--- START ---
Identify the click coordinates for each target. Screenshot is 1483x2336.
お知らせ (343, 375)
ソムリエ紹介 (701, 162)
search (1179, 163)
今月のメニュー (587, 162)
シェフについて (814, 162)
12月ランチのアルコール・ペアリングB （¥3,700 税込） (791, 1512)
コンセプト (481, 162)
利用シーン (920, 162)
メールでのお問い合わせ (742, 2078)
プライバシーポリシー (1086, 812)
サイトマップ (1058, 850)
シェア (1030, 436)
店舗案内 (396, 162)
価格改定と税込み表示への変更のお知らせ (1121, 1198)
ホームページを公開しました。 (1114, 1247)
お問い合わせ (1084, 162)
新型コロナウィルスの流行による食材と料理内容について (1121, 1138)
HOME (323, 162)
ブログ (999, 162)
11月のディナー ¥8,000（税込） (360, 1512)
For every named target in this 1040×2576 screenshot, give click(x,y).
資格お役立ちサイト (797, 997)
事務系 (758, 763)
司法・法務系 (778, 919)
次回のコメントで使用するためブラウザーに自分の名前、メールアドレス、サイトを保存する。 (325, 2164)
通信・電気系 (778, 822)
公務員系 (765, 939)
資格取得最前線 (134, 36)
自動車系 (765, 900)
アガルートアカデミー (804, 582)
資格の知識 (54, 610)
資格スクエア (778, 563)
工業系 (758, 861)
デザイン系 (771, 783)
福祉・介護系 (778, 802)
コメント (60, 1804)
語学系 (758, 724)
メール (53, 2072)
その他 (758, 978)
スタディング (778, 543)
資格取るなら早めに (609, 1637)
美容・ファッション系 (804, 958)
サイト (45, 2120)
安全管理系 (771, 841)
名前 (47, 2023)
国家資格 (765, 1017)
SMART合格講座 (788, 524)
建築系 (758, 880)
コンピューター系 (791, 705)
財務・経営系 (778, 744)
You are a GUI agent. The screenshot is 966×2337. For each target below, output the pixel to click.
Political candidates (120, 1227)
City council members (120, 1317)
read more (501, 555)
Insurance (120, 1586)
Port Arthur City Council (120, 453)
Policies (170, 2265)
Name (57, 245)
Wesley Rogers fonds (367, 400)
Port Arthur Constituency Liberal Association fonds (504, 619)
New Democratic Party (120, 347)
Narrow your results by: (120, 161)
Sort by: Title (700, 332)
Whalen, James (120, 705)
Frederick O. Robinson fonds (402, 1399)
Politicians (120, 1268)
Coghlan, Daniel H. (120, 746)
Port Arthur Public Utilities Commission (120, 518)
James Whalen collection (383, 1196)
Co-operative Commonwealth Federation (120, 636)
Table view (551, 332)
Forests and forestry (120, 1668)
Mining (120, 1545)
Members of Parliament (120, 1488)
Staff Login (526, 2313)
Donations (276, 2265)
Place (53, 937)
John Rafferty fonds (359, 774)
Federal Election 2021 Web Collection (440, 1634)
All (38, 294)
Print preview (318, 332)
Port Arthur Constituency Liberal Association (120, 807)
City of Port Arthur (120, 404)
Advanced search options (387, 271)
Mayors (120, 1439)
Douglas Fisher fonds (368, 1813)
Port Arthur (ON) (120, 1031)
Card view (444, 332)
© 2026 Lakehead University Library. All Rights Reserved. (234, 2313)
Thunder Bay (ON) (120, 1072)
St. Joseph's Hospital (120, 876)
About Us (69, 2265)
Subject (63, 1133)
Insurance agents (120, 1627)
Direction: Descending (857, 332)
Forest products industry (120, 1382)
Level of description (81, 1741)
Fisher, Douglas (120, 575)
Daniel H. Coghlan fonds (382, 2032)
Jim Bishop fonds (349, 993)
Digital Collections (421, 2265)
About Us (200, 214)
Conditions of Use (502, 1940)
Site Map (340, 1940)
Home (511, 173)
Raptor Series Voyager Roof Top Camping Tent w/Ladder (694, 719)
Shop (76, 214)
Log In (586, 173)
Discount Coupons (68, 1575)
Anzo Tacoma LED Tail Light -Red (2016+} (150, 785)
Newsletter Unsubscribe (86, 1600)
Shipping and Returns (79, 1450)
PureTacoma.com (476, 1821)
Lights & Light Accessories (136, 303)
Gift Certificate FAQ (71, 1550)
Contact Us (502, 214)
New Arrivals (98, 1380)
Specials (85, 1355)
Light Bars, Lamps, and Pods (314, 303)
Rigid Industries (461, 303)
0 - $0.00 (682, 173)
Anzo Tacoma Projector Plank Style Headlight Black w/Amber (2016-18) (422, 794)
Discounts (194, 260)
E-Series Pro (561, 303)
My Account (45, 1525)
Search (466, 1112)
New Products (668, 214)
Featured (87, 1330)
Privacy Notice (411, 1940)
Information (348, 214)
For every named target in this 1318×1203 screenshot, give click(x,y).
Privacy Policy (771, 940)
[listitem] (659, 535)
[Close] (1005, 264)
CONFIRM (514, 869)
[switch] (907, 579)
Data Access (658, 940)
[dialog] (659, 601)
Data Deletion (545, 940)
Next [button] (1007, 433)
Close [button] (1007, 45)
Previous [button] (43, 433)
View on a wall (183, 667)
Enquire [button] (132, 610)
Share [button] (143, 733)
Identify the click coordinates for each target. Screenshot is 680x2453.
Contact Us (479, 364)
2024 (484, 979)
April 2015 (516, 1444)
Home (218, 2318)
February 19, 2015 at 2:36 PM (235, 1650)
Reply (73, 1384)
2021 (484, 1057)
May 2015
--- END ---
**Exercise goal**:
Rewrite all of the entries above, replacing "Table view" with "List view" wherever it appears and keeping everything else the same.

**Response to the exercise**:
Identify the click coordinates for each target. Screenshot is 1483x2336.
お知らせ (343, 375)
ソムリエ紹介 (701, 162)
search (1179, 163)
今月のメニュー (587, 162)
シェフについて (814, 162)
12月ランチのアルコール・ペアリングB （¥3,700 税込） (791, 1512)
コンセプト (481, 162)
利用シーン (920, 162)
メールでのお問い合わせ (742, 2078)
プライバシーポリシー (1086, 812)
サイトマップ (1058, 850)
シェア (1030, 436)
店舗案内 (396, 162)
価格改定と税込み表示への変更のお知らせ (1121, 1198)
ホームページを公開しました。 (1114, 1247)
お問い合わせ (1084, 162)
新型コロナウィルスの流行による食材と料理内容について (1121, 1138)
HOME (323, 162)
ブログ (999, 162)
11月のディナー ¥8,000（税込） (360, 1512)
For every named target in this 1040×2576 screenshot, give click(x,y).
資格お役立ちサイト (797, 997)
事務系 (758, 763)
司法・法務系 (778, 919)
次回のコメントで使用するためブラウザーに自分の名前、メールアドレス、サイトを保存する。 (325, 2164)
通信・電気系 (778, 822)
公務員系 (765, 939)
資格取得最前線 (134, 36)
自動車系 (765, 900)
アガルートアカデミー (804, 582)
資格の知識 (54, 610)
資格スクエア (778, 563)
工業系 (758, 861)
デザイン系 (771, 783)
福祉・介護系 (778, 802)
コメント (60, 1804)
語学系 (758, 724)
メール (53, 2072)
その他 (758, 978)
スタディング (778, 543)
資格取るなら早めに (609, 1637)
美容・ファッション系 (804, 958)
サイト (45, 2120)
安全管理系 (771, 841)
名前 (47, 2023)
国家資格 (765, 1017)
SMART合格講座 (788, 524)
建築系 (758, 880)
コンピューター系 (791, 705)
財務・経営系 (778, 744)
You are a GUI agent. The screenshot is 966×2337. For each target below, output the pixel to click.
Political candidates (120, 1227)
City council members (120, 1317)
read more (501, 555)
Insurance (120, 1586)
Port Arthur City Council (120, 453)
Policies (170, 2265)
Name (57, 245)
Wesley Rogers fonds (367, 400)
Port Arthur Constituency Liberal Association fonds (504, 619)
New Democratic Party (120, 347)
Narrow your results by: (120, 161)
Sort by: Title (700, 332)
Whalen, James (120, 705)
Frederick O. Robinson fonds (402, 1399)
Politicians (120, 1268)
Coghlan, Daniel H. (120, 746)
Port Arthur Public Utilities Commission (120, 518)
James Whalen collection (383, 1196)
Co-operative Commonwealth Federation (120, 636)
List view (551, 332)
Forests and forestry (120, 1668)
Mining (120, 1545)
Members of Parliament (120, 1488)
Staff Login (526, 2313)
Donations (276, 2265)
Place (53, 937)
John Rafferty fonds (359, 774)
Federal Election 2021 Web Collection (440, 1634)
All (38, 294)
Print preview (318, 332)
Port Arthur Constituency Liberal Association (120, 807)
City of Port Arthur (120, 404)
Advanced search options (387, 271)
Mayors (120, 1439)
Douglas Fisher fonds (368, 1813)
Port Arthur (ON) (120, 1031)
Card view (444, 332)
© 2026 Lakehead University Library. All Rights Reserved. (234, 2313)
Thunder Bay (ON) (120, 1072)
St. Joseph's Hospital (120, 876)
About Us (69, 2265)
Subject (63, 1133)
Insurance agents (120, 1627)
Direction: Descending (857, 332)
Forest products industry (120, 1382)
Level of description (81, 1741)
Fisher, Douglas (120, 575)
Daniel H. Coghlan fonds (382, 2032)
Jim Bishop fonds (349, 993)
Digital Collections (421, 2265)
About Us (200, 214)
Conditions of Use (502, 1940)
Site Map (340, 1940)
Home (511, 173)
Raptor Series Voyager Roof Top Camping Tent w/Ladder (694, 719)
Shop (76, 214)
Log In (586, 173)
Discount Coupons (68, 1575)
Anzo Tacoma LED Tail Light -Red (2016+} (150, 785)
Newsletter Unsubscribe (86, 1600)
Shipping and Returns (79, 1450)
PureTacoma.com (476, 1821)
Lights & Light Accessories (136, 303)
Gift Certificate FAQ (71, 1550)
Contact Us (502, 214)
New Arrivals (98, 1380)
Specials (85, 1355)
Light Bars, Lamps, and Pods (314, 303)
Rigid Industries (461, 303)
0 - $0.00 (682, 173)
Anzo Tacoma Projector Plank Style Headlight Black w/Amber (2016-18) (422, 794)
Discounts (194, 260)
E-Series Pro (561, 303)
My Account (45, 1525)
Search (466, 1112)
New Products (668, 214)
Featured (87, 1330)
Privacy Notice (411, 1940)
Information (348, 214)
For every named target in this 1318×1203 screenshot, give click(x,y).
Privacy Policy (771, 940)
[listitem] (659, 535)
[Close] (1005, 264)
CONFIRM (514, 869)
[switch] (907, 579)
Data Access (658, 940)
[dialog] (659, 601)
Data Deletion (545, 940)
Next [button] (1007, 433)
Close [button] (1007, 45)
Previous [button] (43, 433)
View on a wall (183, 667)
Enquire [button] (132, 610)
Share [button] (143, 733)
Identify the click coordinates for each target. Screenshot is 680x2453.
Contact Us (479, 364)
2024 (484, 979)
April 2015 (516, 1444)
Home (218, 2318)
February 19, 2015 at 2:36 PM (235, 1650)
Reply (73, 1384)
2021 (484, 1057)
May 2015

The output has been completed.